On Wed, 2010-12-01 at 09:46 +0100, Niels Möller wrote:
> "Rick C. Hodgin" <foxmuldrster at yahoo.com> writes:
> > Is there a developer's manual about the internal structure of the GMP
> > and/or MPFR code?  Or is there a #irc channel where I could ask
> > questions?
> Start by reading the section about the mpn interface in the GMP manual.

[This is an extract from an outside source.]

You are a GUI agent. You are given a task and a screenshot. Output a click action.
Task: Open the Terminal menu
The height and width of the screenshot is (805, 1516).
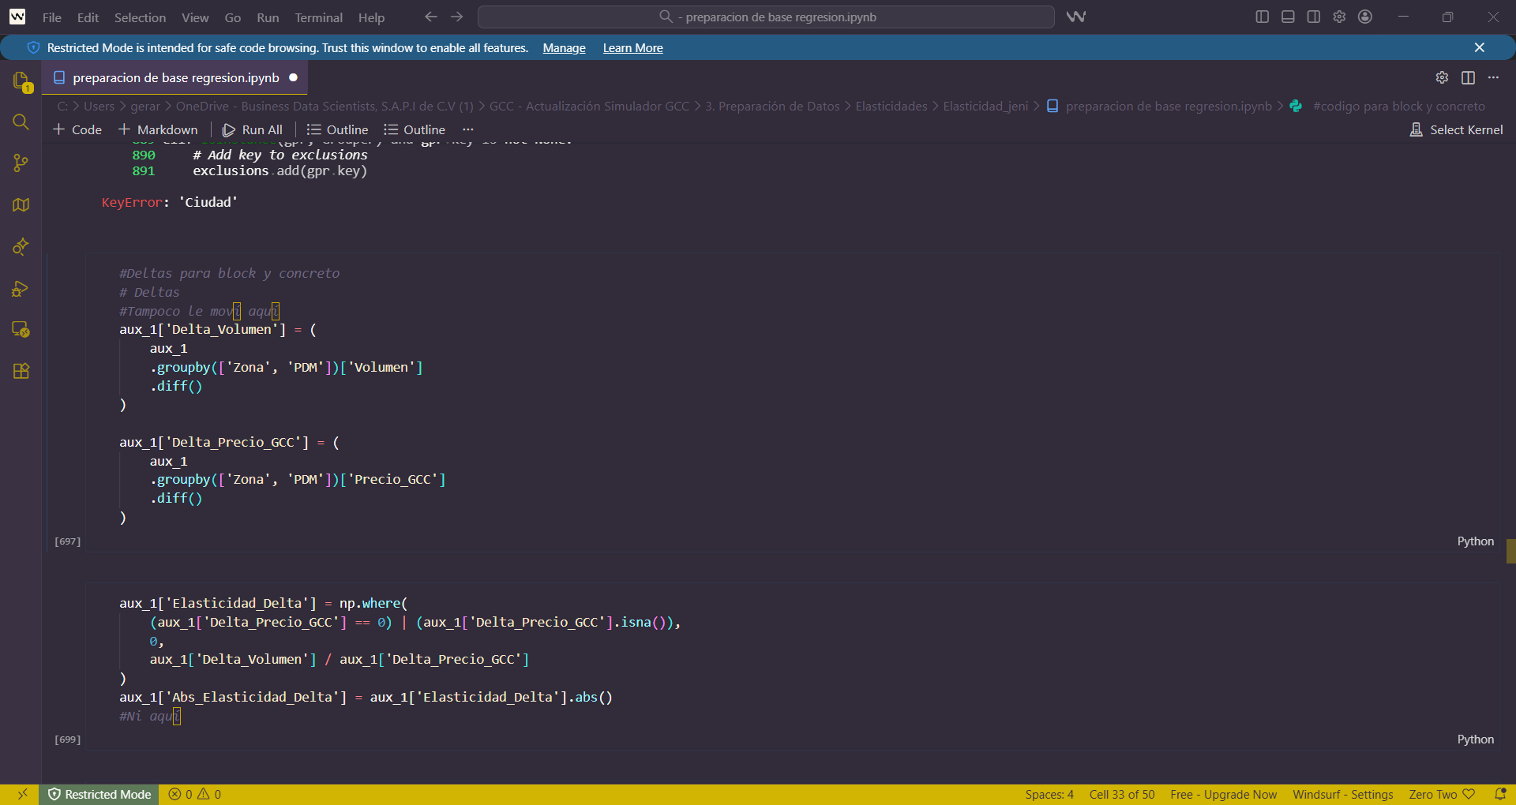pos(318,17)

> Questions can be asked on this list.
> To see if GPU support is promising, you may want to start by
> implementing the mpn_addmul_1 function for the GPU, and see what
> performance you get. Or if you have some particular application in
> mind, profile it to see which of the low-level mpn_* functions is most
> important to you. I suspect mpn_addmul_1 (or mpn_addmul_2, if
> implemented) is the main workhorse for most GMP applications.
> I don't know anything about how access to the GPU works; if it's
> available for ordinary users, if some operating system support is
> needed, etc. I imagine integration can be a bit tricky. A short summary
> about how it works would be nice.
> The current thinking about parallell processing is that dividing up the
> work for parallell processing is usually best done at some level a bit
> above the low-level arithmetic. It should be better to do several large
> operations in parallell than, e.g., let the low-level Toom-2/Karatsuba
> algorithm spawn subproblems to multiple cpu:s.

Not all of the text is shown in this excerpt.